## Data lines

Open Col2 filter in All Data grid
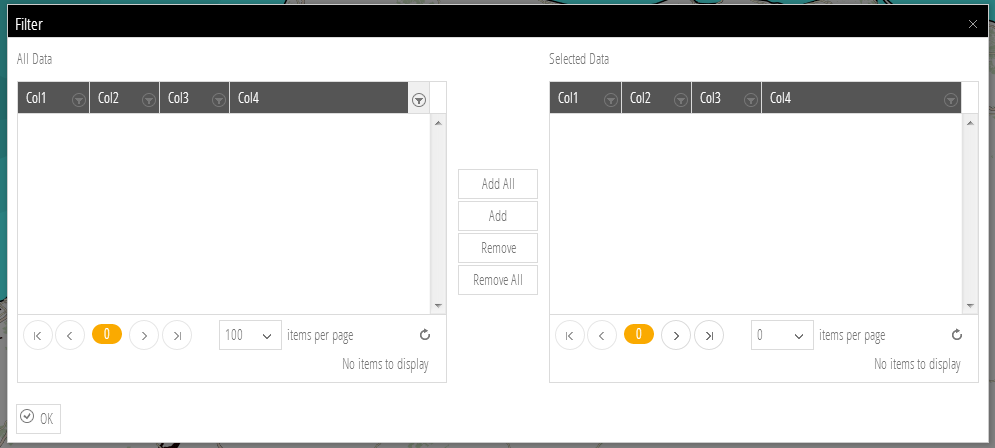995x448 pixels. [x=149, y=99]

* * *

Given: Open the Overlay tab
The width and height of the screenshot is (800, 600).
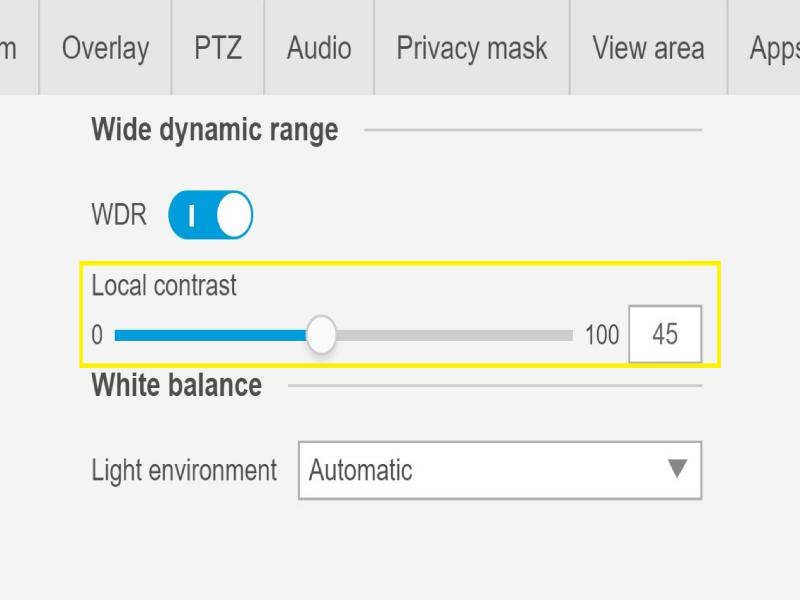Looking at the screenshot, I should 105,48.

...

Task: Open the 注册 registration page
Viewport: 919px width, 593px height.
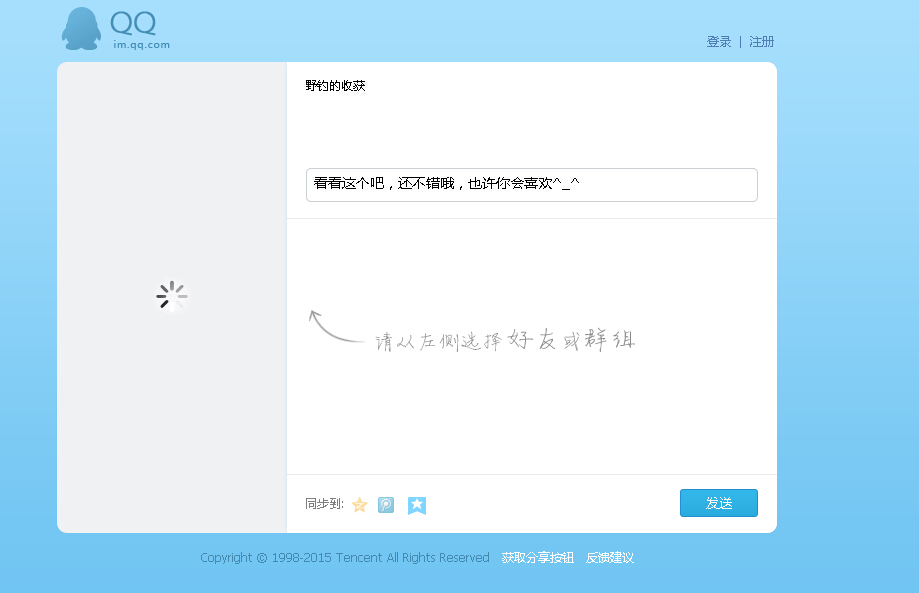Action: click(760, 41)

## Work to do
Render the stretch from the line containing "Task: Open the 注册 registration page" through the line containing "Action: click(760, 41)" as a JSON list of strings, with one string per line and blank lines omitted. Leave the pictures out of the answer.

## Task answer
[
  "Task: Open the 注册 registration page",
  "Viewport: 919px width, 593px height.",
  "Action: click(760, 41)"
]